Seals Use Whiskers to Track Prey Underwater
Because a harbor seal's whiskers have between 1,000 and 1,600 nerve fibers per hair, they are possibly the most sensitive whiskers in the animal kingdom, said researcher Guido Dehnhardt of Germany's Ruhr-Universitat Bochum.
Dehnhardt and his colleagues enlisted Mike and Henry, two harbor seals from the Cologne Zoo in Germany, to help show that seals can use these highly attuned whiskers to track a water disturbance even in very clouded conditions and when the object that disrupted the water is long gone, at distances that could range up to 591 feet (180 meters).
Dolphins use a sort of sonar called echolocation to find their prey, pinpointing locations by measuring how long it takes a sound wave to bounce off an undersea object. But researchers had been unable to find evidence that pinnipeds, the group that includes seals, had anything similar.
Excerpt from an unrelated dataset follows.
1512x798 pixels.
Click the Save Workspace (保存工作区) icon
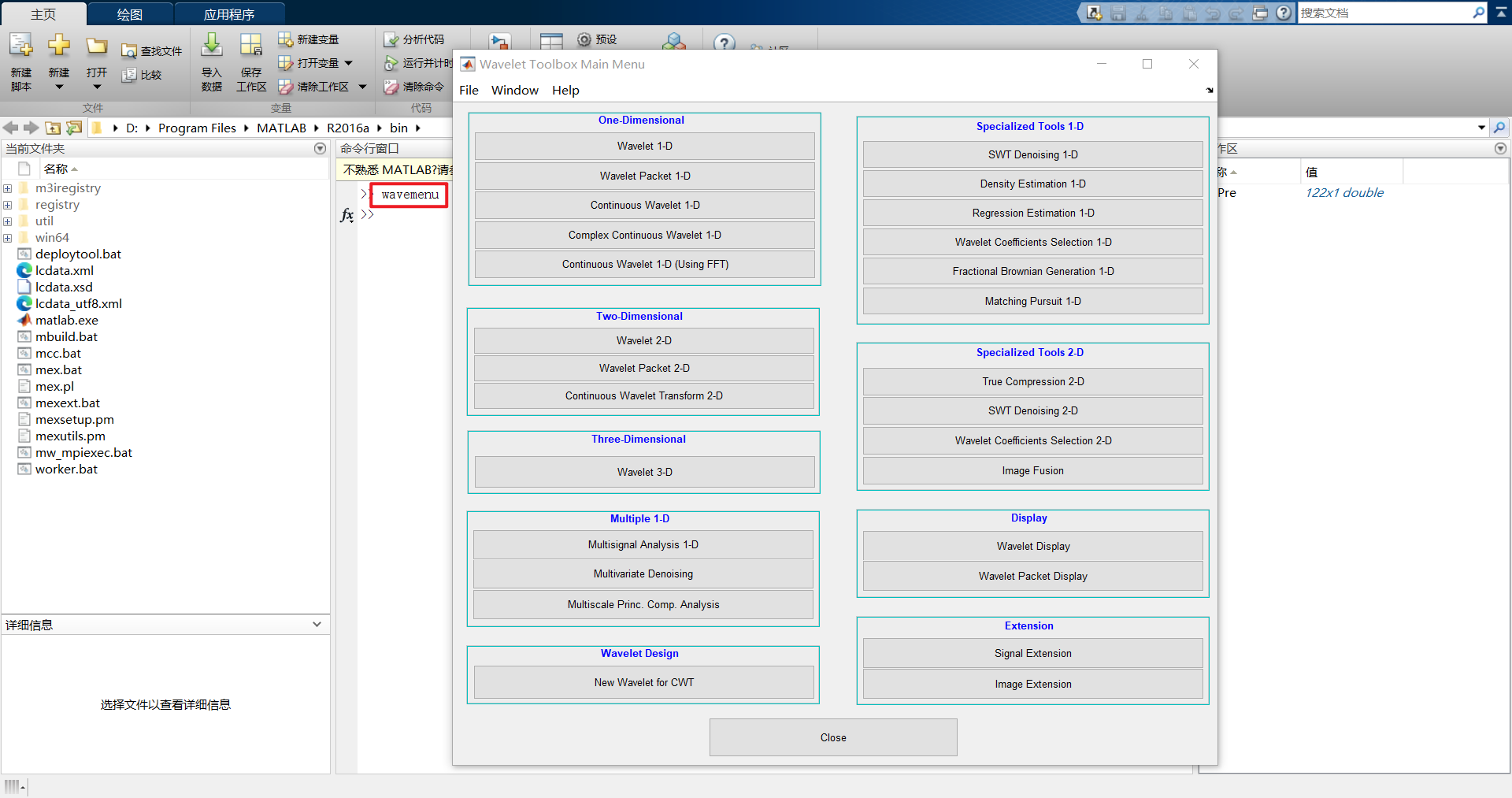pos(251,48)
A study in the current issue of the journal ***Science*** tells how a blindfolded Henry -- after being trained to follow a miniature submarine without any sensory restrictions -- was put in murky water with headphones on to mask sound. Then, after turning off the motor, researchers removed the headphones and released the seal so it could try and find the little sub.
Not only did Henry track the sub 256 out of 326 times, he actually followed the exact path it had tracked 80 percent of the time.
The seals were able to track the submarine from as far away as 131 feet (40 meters).
The sub's water disturbance trail lasts 30 seconds but fish leave trails that can last three to five minutes, the time it takes a goldfish to swim 164 feet (50 meters), Dehnhardt said.
"Fish trails are much more stable than the submarine's trail. The submarine's trail has several components which are similar to fish trails but they are not that stable so they disappear in 30 seconds," he said in a telephone interview.
"But these long-lasting fish trails, they should be usable by a seal to detect. For example a herring, if the herring is about 328 to 591 feet (100 to 180 meters) away or even more, it depends on the size and the swimming style of the fish," Dehnhardt said.
When their whiskers were covered with a stocking mask, the seals failed to find the sub.
Now Dehnhardt and his colleagues are planning to take things one step closer to nature, using real fish which they will train to swim from one point to another in a tank. When the fish is safely in a little chamber at the other side of the tank, they will let the seal try to follow.